▸ **Requirements**:
Select every line in the records below that contains the string "Click" and copy each such line in full. Case matters.

▸ **Data provided**:
-- START --
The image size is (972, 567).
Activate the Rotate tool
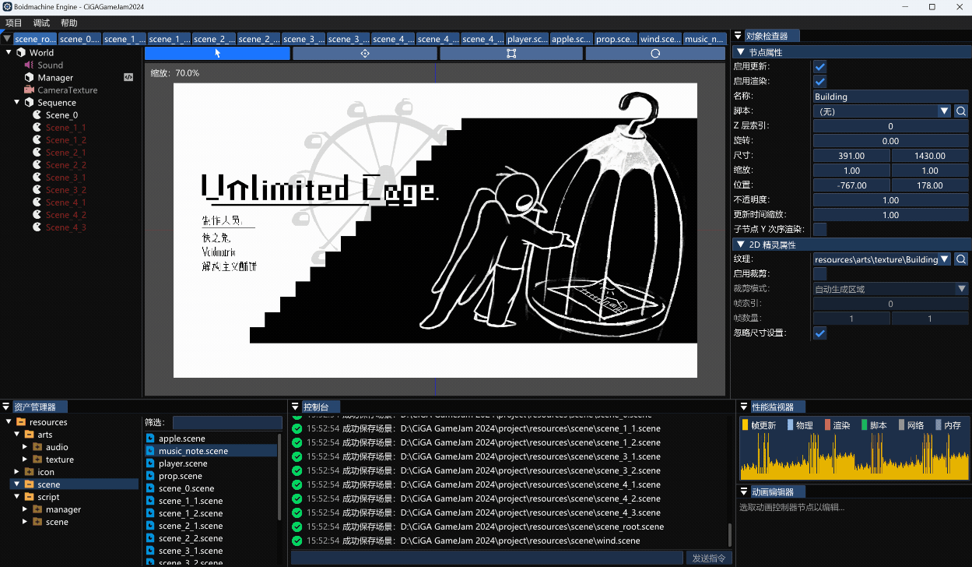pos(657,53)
-- END --
-- START --
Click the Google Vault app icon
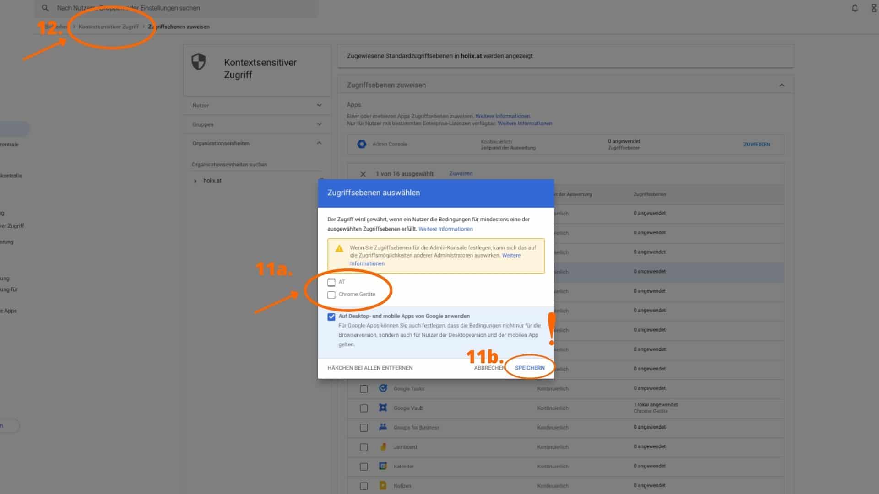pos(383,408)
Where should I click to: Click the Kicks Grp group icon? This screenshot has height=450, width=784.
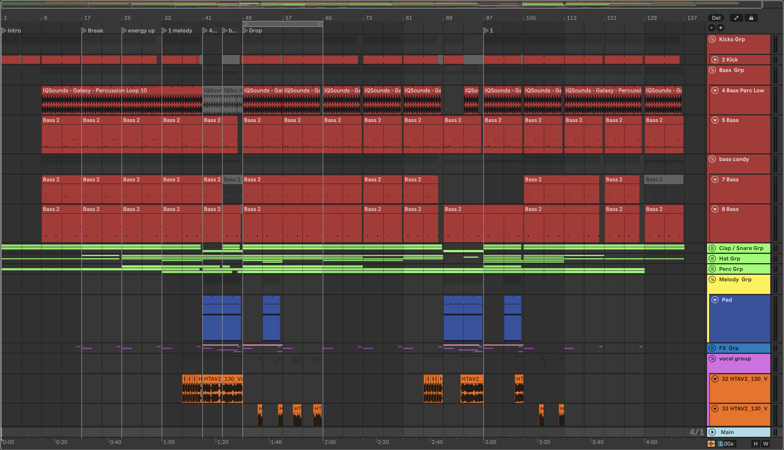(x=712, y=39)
-- END --
▸ **Task answer**:
Click the Google Vault app icon
Where should I click to: Click the Kicks Grp group icon? This screenshot has height=450, width=784.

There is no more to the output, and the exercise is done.